Скандальный прелат, как и все, не избежал общей участи. Выпихнутый из каюты дюжими матросами, он присоединился к пассажирам у левого борта вместе со свитой. Найдя себе местечко поудобнее у самого борта, отделённый от общей толпы своими подружками, он лишь бросал мрачные взгляды то на капитана, отдававшего приказы с надстройки, то на небо за кормой, которое всё темнело, предвещая дурную погоду. Губы его едва заметно шевелились — видимо, читал какую-то молитву, единственное, что оставалось в нынешнем положении.

Волнение усилилось, это был уже настоящий шторм. Нав тяжело переваливал через длинные холмы волн, обманчиво медленно двигавшихся в том же юго-западном направлении. Его уже несло боком — попытки повернуть оказались тщетными, и капитан, видя, что буря усиливается, приказал пассажирам вернуться в каюты, чтобы их не смыло за борт.

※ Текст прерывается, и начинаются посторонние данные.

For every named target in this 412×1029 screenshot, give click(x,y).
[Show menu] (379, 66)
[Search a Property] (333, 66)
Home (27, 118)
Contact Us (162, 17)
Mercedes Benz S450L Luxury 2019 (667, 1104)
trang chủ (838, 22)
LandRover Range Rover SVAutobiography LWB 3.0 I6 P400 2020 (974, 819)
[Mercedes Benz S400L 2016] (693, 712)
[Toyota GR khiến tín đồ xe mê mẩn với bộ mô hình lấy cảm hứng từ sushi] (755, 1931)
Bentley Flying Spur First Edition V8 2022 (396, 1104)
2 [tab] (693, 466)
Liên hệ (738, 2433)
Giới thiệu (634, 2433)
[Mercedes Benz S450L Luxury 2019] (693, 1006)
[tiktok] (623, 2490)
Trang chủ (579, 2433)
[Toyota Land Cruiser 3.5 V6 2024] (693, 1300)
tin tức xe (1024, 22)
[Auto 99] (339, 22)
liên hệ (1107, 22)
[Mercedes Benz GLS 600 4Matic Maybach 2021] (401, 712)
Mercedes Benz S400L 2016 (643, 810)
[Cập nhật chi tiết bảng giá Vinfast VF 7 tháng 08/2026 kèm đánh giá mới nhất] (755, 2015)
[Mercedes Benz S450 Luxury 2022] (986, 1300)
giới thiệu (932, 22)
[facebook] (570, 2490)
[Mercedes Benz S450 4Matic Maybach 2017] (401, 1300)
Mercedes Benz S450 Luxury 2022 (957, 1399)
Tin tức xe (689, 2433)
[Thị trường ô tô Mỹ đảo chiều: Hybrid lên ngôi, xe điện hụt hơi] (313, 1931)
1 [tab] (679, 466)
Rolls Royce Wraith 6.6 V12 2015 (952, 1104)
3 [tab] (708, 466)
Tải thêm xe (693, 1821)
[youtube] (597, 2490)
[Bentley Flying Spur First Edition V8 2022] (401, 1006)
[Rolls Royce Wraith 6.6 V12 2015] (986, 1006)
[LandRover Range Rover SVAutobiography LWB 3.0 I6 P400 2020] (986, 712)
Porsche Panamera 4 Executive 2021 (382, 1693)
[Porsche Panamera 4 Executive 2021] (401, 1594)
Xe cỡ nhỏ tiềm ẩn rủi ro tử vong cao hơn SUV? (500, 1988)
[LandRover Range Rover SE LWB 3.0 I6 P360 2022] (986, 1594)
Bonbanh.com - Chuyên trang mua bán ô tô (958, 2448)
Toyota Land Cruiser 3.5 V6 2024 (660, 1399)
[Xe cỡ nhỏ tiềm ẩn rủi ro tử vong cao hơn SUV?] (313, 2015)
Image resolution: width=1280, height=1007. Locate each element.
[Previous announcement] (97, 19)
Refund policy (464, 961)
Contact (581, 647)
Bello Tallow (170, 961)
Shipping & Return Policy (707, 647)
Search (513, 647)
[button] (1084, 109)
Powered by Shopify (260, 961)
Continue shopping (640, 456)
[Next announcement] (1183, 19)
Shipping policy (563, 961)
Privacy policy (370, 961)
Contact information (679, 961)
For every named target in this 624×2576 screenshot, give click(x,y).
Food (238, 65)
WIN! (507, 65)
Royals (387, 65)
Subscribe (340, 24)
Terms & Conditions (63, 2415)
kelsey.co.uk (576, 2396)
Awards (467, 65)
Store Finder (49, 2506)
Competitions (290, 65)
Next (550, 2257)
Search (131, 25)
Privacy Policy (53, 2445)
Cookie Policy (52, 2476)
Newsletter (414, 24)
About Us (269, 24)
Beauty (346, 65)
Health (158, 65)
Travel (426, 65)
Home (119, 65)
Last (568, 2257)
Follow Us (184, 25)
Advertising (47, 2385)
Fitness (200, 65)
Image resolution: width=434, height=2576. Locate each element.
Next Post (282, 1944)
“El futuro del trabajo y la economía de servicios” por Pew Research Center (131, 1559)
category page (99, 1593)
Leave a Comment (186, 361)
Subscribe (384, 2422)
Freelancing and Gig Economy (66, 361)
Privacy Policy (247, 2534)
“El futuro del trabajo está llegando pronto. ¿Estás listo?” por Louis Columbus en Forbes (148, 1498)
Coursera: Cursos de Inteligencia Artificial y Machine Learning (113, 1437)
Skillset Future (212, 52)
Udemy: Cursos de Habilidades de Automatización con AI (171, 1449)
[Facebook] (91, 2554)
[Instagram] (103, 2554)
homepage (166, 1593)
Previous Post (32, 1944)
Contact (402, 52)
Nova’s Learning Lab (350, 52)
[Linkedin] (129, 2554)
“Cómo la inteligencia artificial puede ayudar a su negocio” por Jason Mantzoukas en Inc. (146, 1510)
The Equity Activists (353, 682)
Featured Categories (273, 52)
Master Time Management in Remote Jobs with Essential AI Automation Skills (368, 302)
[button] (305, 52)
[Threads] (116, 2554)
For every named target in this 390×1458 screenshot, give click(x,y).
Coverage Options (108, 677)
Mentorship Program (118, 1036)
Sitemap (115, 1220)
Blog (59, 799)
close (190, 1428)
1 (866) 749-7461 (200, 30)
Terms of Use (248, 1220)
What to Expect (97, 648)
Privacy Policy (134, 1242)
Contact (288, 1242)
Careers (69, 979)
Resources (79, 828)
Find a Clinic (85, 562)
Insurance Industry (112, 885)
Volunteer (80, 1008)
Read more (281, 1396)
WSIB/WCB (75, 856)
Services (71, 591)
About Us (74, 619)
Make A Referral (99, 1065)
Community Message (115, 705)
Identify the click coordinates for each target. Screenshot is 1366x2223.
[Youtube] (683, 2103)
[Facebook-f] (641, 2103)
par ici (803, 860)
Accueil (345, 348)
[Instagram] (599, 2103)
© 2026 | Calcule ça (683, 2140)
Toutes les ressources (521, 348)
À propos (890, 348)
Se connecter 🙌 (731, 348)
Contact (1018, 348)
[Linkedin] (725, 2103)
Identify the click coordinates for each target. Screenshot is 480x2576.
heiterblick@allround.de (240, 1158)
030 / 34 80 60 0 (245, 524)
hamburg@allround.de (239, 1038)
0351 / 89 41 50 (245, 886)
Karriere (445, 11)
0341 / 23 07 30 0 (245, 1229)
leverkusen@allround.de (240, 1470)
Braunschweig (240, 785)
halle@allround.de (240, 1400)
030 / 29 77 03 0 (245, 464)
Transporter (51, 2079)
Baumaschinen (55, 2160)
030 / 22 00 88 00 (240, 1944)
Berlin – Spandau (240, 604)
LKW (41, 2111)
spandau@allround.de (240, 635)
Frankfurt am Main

Люди с радостью бросились в укрытие, подальше от страшной стихии.

Мои вещи, благодаря доброму совету Джованни, уже были убраны в рундук под койкой и закреплены на случай качки. Поэтому я, вместо того, чтобы укрыться в относительной безопасности каюты, спустился вниз, чтобы посмотреть, как чувствует себя мой питомец.

Дигитору, как и мне, не приходилось ранее оказываться в открытом море во время шторма, и я волновался за него. Лошадей с началом бури матросы подняли в специальных ремённых подвесах под грудь и брюхо, чтобы те не переломали ноги во время качки, так что они только касались копытами палубы. А вот мелкую живность вроде свиней в загончиках и птицы в клетках оставили на волю болтанки.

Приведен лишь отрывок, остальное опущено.